## TRY IT
When you answer, give every record back exactly as written.

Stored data

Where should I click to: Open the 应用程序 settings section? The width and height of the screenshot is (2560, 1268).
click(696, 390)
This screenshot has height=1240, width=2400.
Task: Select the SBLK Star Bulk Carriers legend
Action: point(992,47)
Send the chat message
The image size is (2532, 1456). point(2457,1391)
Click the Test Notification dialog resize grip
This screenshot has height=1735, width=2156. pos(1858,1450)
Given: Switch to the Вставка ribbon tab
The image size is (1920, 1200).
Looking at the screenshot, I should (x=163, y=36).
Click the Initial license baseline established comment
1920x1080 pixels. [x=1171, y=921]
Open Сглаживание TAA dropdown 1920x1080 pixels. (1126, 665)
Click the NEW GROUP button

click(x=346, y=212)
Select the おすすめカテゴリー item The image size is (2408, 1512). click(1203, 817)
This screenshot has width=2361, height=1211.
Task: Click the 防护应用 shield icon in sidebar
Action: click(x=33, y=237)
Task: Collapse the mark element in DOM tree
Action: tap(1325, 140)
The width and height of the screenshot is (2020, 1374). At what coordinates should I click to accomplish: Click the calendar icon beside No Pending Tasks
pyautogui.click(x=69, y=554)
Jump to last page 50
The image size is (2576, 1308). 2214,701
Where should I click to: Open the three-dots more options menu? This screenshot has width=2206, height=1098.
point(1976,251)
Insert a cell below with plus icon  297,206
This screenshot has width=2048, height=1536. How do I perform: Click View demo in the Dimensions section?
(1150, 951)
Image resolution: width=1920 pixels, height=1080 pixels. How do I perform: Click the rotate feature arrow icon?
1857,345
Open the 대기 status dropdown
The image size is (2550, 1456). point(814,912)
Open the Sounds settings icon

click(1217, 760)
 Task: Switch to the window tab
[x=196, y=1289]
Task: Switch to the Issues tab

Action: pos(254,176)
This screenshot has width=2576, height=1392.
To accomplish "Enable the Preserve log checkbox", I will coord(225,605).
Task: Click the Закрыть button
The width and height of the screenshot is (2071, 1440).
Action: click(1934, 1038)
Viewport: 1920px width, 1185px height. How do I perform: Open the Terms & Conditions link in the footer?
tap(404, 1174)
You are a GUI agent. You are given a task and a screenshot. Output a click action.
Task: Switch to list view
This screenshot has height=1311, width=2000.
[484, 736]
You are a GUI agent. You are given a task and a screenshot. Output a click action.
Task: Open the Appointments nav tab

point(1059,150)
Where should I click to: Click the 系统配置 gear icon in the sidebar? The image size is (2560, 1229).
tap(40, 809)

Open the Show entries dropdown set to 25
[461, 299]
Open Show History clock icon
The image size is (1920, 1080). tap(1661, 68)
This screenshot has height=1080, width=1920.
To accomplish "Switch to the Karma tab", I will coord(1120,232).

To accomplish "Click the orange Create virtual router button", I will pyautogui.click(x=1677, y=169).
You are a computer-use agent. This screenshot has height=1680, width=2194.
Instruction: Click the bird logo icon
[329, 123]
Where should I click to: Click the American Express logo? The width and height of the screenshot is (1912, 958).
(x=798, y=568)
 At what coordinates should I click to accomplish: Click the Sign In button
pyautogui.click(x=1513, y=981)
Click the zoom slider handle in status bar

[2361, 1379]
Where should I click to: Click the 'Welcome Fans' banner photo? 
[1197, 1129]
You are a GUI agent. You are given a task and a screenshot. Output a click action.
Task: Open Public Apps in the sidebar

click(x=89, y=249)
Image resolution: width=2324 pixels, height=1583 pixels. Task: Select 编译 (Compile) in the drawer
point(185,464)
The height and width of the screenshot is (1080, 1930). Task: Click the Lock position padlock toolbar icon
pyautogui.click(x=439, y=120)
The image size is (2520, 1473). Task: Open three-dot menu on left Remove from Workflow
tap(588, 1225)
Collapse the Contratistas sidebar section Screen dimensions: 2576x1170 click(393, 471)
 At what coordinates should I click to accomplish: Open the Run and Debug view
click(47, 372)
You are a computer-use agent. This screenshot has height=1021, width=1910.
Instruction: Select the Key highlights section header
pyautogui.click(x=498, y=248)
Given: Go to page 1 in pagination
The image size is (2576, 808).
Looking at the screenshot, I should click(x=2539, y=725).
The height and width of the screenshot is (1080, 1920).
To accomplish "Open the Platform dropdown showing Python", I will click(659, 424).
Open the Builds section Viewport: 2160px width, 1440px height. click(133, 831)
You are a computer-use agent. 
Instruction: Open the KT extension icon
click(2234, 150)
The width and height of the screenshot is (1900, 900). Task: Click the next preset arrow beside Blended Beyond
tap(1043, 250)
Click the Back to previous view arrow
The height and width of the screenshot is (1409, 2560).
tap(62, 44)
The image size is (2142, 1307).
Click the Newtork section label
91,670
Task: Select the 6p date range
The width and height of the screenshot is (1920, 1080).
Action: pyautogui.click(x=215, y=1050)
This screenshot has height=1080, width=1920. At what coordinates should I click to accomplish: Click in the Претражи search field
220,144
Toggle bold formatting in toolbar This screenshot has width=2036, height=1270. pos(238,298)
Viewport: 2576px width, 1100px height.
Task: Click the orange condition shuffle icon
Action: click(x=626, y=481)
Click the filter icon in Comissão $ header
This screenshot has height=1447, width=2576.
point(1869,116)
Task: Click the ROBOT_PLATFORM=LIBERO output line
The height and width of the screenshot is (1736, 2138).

## ANSWER BELOW
Where should I click to: Open the 应用程序 settings section? The width and height of the screenshot is (2560, 1268).
click(696, 390)
This screenshot has height=1240, width=2400.
Task: Select the SBLK Star Bulk Carriers legend
Action: point(992,47)
Send the chat message
The image size is (2532, 1456). point(2457,1391)
Click the Test Notification dialog resize grip
This screenshot has height=1735, width=2156. pos(1858,1450)
Given: Switch to the Вставка ribbon tab
The image size is (1920, 1200).
Looking at the screenshot, I should (x=163, y=36).
Click the Initial license baseline established comment
1920x1080 pixels. [x=1171, y=921]
Open Сглаживание TAA dropdown 1920x1080 pixels. (1126, 665)
Click the NEW GROUP button

click(x=346, y=212)
Select the おすすめカテゴリー item The image size is (2408, 1512). click(1203, 817)
This screenshot has width=2361, height=1211.
Task: Click the 防护应用 shield icon in sidebar
Action: click(x=33, y=237)
Task: Collapse the mark element in DOM tree
Action: tap(1325, 140)
The width and height of the screenshot is (2020, 1374). At what coordinates should I click to accomplish: Click the calendar icon beside No Pending Tasks
pyautogui.click(x=69, y=554)
Jump to last page 50
The image size is (2576, 1308). 2214,701
Where should I click to: Open the three-dots more options menu? This screenshot has width=2206, height=1098.
point(1976,251)
Insert a cell below with plus icon  297,206
This screenshot has width=2048, height=1536. How do I perform: Click View demo in the Dimensions section?
(1150, 951)
Image resolution: width=1920 pixels, height=1080 pixels. How do I perform: Click the rotate feature arrow icon?
1857,345
Open the 대기 status dropdown
The image size is (2550, 1456). point(814,912)
Open the Sounds settings icon

click(1217, 760)
 Task: Switch to the window tab
[x=196, y=1289]
Task: Switch to the Issues tab

Action: pos(254,176)
This screenshot has width=2576, height=1392.
To accomplish "Enable the Preserve log checkbox", I will coord(225,605).
Task: Click the Закрыть button
The width and height of the screenshot is (2071, 1440).
Action: click(1934, 1038)
Viewport: 1920px width, 1185px height. How do I perform: Open the Terms & Conditions link in the footer?
tap(404, 1174)
You are a GUI agent. You are given a task and a screenshot. Output a click action.
Task: Switch to list view
This screenshot has height=1311, width=2000.
[484, 736]
You are a GUI agent. You are given a task and a screenshot. Output a click action.
Task: Open the Appointments nav tab

point(1059,150)
Where should I click to: Click the 系统配置 gear icon in the sidebar? The image size is (2560, 1229).
tap(40, 809)

Open the Show entries dropdown set to 25
[461, 299]
Open Show History clock icon
The image size is (1920, 1080). tap(1661, 68)
This screenshot has height=1080, width=1920.
To accomplish "Switch to the Karma tab", I will coord(1120,232).

To accomplish "Click the orange Create virtual router button", I will pyautogui.click(x=1677, y=169).
You are a computer-use agent. This screenshot has height=1680, width=2194.
Instruction: Click the bird logo icon
[329, 123]
Where should I click to: Click the American Express logo? The width and height of the screenshot is (1912, 958).
(x=798, y=568)
 At what coordinates should I click to accomplish: Click the Sign In button
pyautogui.click(x=1513, y=981)
Click the zoom slider handle in status bar

[2361, 1379]
Where should I click to: Click the 'Welcome Fans' banner photo? 
[1197, 1129]
You are a GUI agent. You are given a task and a screenshot. Output a click action.
Task: Open Public Apps in the sidebar

click(x=89, y=249)
Image resolution: width=2324 pixels, height=1583 pixels. Task: Select 编译 (Compile) in the drawer
point(185,464)
The height and width of the screenshot is (1080, 1930). Task: Click the Lock position padlock toolbar icon
pyautogui.click(x=439, y=120)
The image size is (2520, 1473). Task: Open three-dot menu on left Remove from Workflow
tap(588, 1225)
Collapse the Contratistas sidebar section Screen dimensions: 2576x1170 click(393, 471)
 At what coordinates should I click to accomplish: Open the Run and Debug view
click(47, 372)
You are a computer-use agent. This screenshot has height=1021, width=1910.
Instruction: Select the Key highlights section header
pyautogui.click(x=498, y=248)
Given: Go to page 1 in pagination
The image size is (2576, 808).
Looking at the screenshot, I should click(x=2539, y=725).
The height and width of the screenshot is (1080, 1920).
To accomplish "Open the Platform dropdown showing Python", I will click(659, 424).
Open the Builds section Viewport: 2160px width, 1440px height. click(133, 831)
You are a computer-use agent. 
Instruction: Open the KT extension icon
click(2234, 150)
The width and height of the screenshot is (1900, 900). Task: Click the next preset arrow beside Blended Beyond
tap(1043, 250)
Click the Back to previous view arrow
The height and width of the screenshot is (1409, 2560).
tap(62, 44)
The image size is (2142, 1307).
Click the Newtork section label
91,670
Task: Select the 6p date range
The width and height of the screenshot is (1920, 1080).
Action: pyautogui.click(x=215, y=1050)
This screenshot has height=1080, width=1920. At what coordinates should I click to accomplish: Click in the Претражи search field
220,144
Toggle bold formatting in toolbar This screenshot has width=2036, height=1270. pos(238,298)
Viewport: 2576px width, 1100px height.
Task: Click the orange condition shuffle icon
Action: click(x=626, y=481)
Click the filter icon in Comissão $ header
This screenshot has height=1447, width=2576.
point(1869,116)
Task: Click the ROBOT_PLATFORM=LIBERO output line
The height and width of the screenshot is (1736, 2138).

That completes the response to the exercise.